7. Communication Protocols

gRPC / nanoRPC (Edge-Native, Host-Mediated)

For low-latency, typed RPC between ZeroClaw and peripherals:

  • nanoRPC or tonic (gRPC): Protobuf-defined services.
  • Methods: GpioWrite, GpioRead, I2cTransfer, SpiTransfer, MemoryRead, FlashWrite, etc.
  • Enables streaming, bidirectional calls, and code generation from .proto files.

Serial Fallback (Host-Mediated, legacy)

Simple JSON over serial for boards without gRPC support:

Request (host β†’ peripheral):

{"id":"1","cmd":"gpio_write","args":{"pin":13,"value":1}}

Response (peripheral β†’ host):

{"id":"1","ok":true,"result":"done"}

8. Firmware (Separate Repo or Crate)

  • zeroclaw-firmware or zeroclaw-peripheral β€” a separate crate/workspace.
  • Targets: thumbv7em-none-eabihf (STM32), armv7-unknown-linux-gnueabihf (RPi), etc.
  • Uses embassy or Zephyr for STM32.
  • Implements the protocol above.
  • User flashes this to the board; ZeroClaw connects and discovers capabilities.

9. Implementation Phases

Phase 1: Skeleton βœ… (Done)

  • Add Peripheral trait, config schema, CLI (zeroclaw peripheral list/add)
  • Add --peripheral flag to agent
  • Document in AGENTS.md

Phase 2: Host-Mediated β€” Hardware Discovery βœ… (Done)

  • zeroclaw hardware discover: enumerate USB devices (VID/PID)
  • Board registry: map VID/PID β†’ architecture, name (e.g. Nucleo-F401RE)
  • zeroclaw hardware introspect <path>: memory map, peripheral list

Phase 3: Host-Mediated β€” Serial / J-Link

  • SerialPeripheral for STM32 over USB CDC
  • probe-rs or OpenOCD integration for flash/debug
  • Tools: gpio_read, gpio_write (memory_read, flash_write in future)

Phase 4: RAG Pipeline βœ… (Done)

  • Datasheet index (markdown/text β†’ chunks)
  • Retrieve-and-inject into LLM context on hardware-related queries
  • Board-specific prompt augmentation

Usage: Add datasheet_dir = "docs/datasheets" to [peripherals] in config.toml. Place .md or .txt files named by board (e.g. nucleo-f401re.md, rpi-gpio.md). Files in _generic/ or named generic.md apply to all boards. Chunks are retrieved by keyword match and injected into the user message context.

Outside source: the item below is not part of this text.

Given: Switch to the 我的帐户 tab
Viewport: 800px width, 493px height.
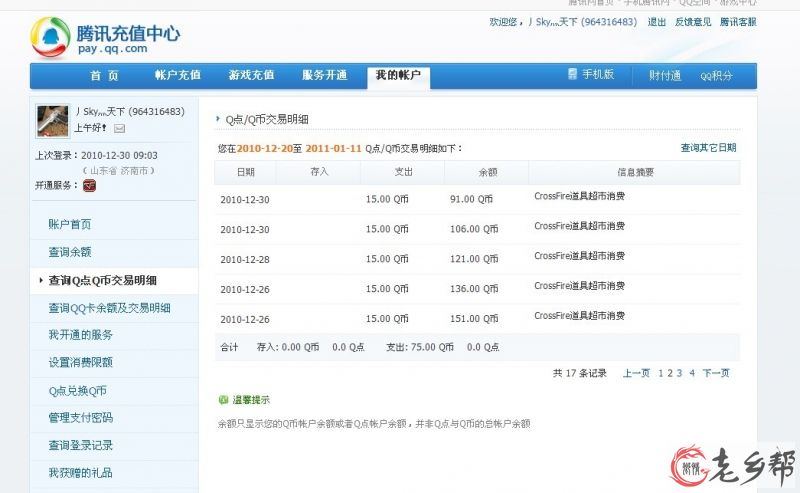Looking at the screenshot, I should point(398,76).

Phase 5: Edge-Native β€” RPi βœ… (Done)

  • ZeroClaw on Raspberry Pi (native GPIO via rppal)
  • gRPC/nanoRPC server for local peripheral access
  • Code persistence (store synthesized snippets)

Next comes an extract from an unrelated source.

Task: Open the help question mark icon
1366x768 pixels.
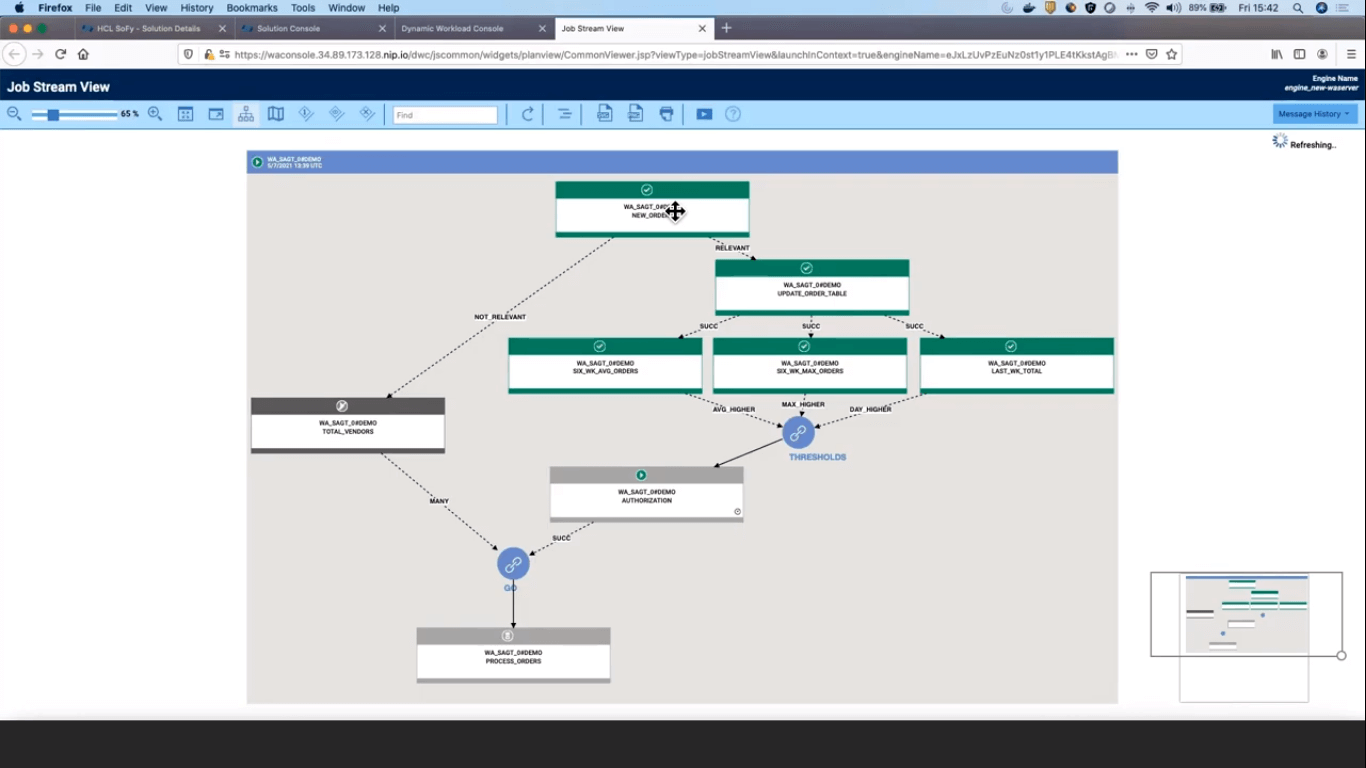Action: 733,115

Phase 6: Edge-Native β€” ESP32

  • Host-mediated ESP32 (serial transport) β€” same JSON protocol as STM32
  • zeroclaw-esp32 firmware crate (firmware/zeroclaw-esp32) β€” GPIO over UART
  • ESP32 in hardware registry (CH340 VID/PID)
  • ZeroClaw on ESP32 (WiFi + LLM, edge-native) β€” future
  • Wasm or template-based execution for LLM-generated logic

Usage: Flash firmware/zeroclaw-esp32 to ESP32, add board = "esp32", transport = "serial", path = "/dev/ttyUSB0" to config.

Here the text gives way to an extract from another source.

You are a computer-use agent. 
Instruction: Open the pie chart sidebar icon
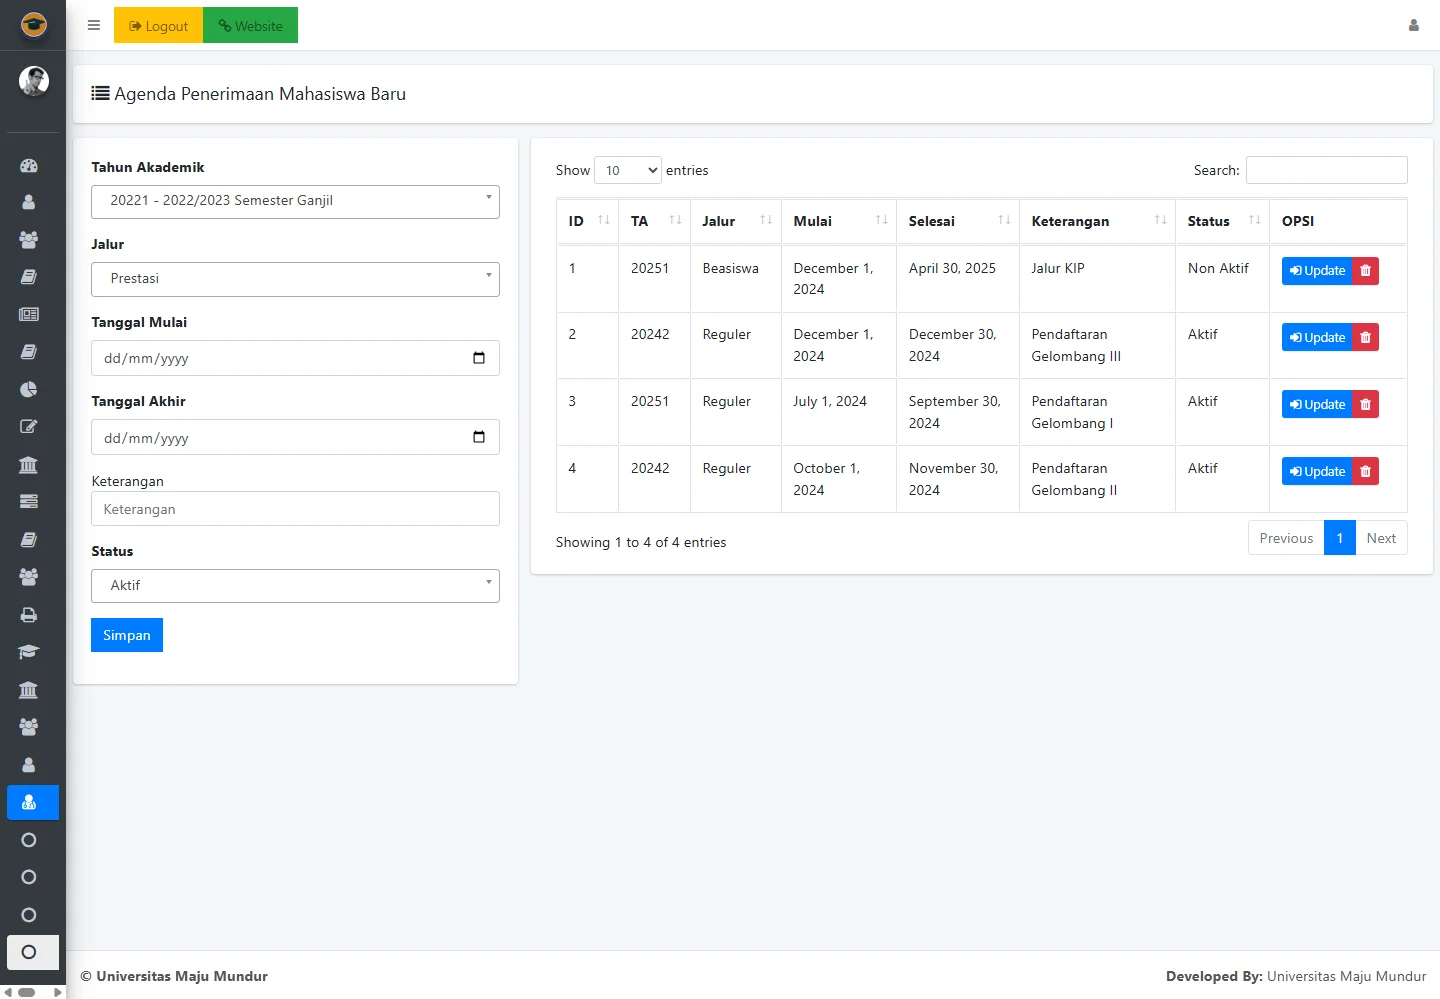point(29,389)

Phase 7: Dynamic Execution (LLM-Generated Code)

  • Template library: parameterized GPIO/I2C/SPI snippets
  • Optional: Wasm runtime for user-defined logic (sandboxed)
  • Persist and reuse optimized code paths

10. Security Considerations

  • Serial path: Validate path is in allowlist (e.g. /dev/ttyACM*, /dev/ttyUSB*); never arbitrary paths.
  • GPIO: Restrict which pins are exposed; avoid power/reset pins.
  • No secrets on peripheral: Firmware should not store API keys; host handles auth.

11. Non-Goals (For Now)

  • Running full ZeroClaw on bare STM32 (no WiFi, limited RAM) β€” use Host-Mediated instead
  • Real-time guarantees β€” peripherals are best-effort
  • Arbitrary native code execution from LLM β€” prefer Wasm or templates

12. Related Documents

13. References

14. Raw Prompt Summary

"Boards like ESP, Raspberry Pi, or boards with WiFi can connect to an LLM (Gemini or open-source). ZeroClaw runs on the device, creates its own gRPC, spins it up, and communicates with peripherals. User asks via WhatsApp: 'move X arm' or 'turn on LED'. ZeroClaw gets accurate documentation, writes code, executes it, stores it optimally, runs it, and turns on the LED β€” all on the development board.

For STM Nucleo connected via USB/J-Link/Aardvark to my Mac: ZeroClaw from my Mac accesses the hardware, installs or writes what it wants on the device, and returns the result. Example: 'Hey ZeroClaw, what are the available/readable addresses on this USB device?' It can figure out what's connected where and suggest."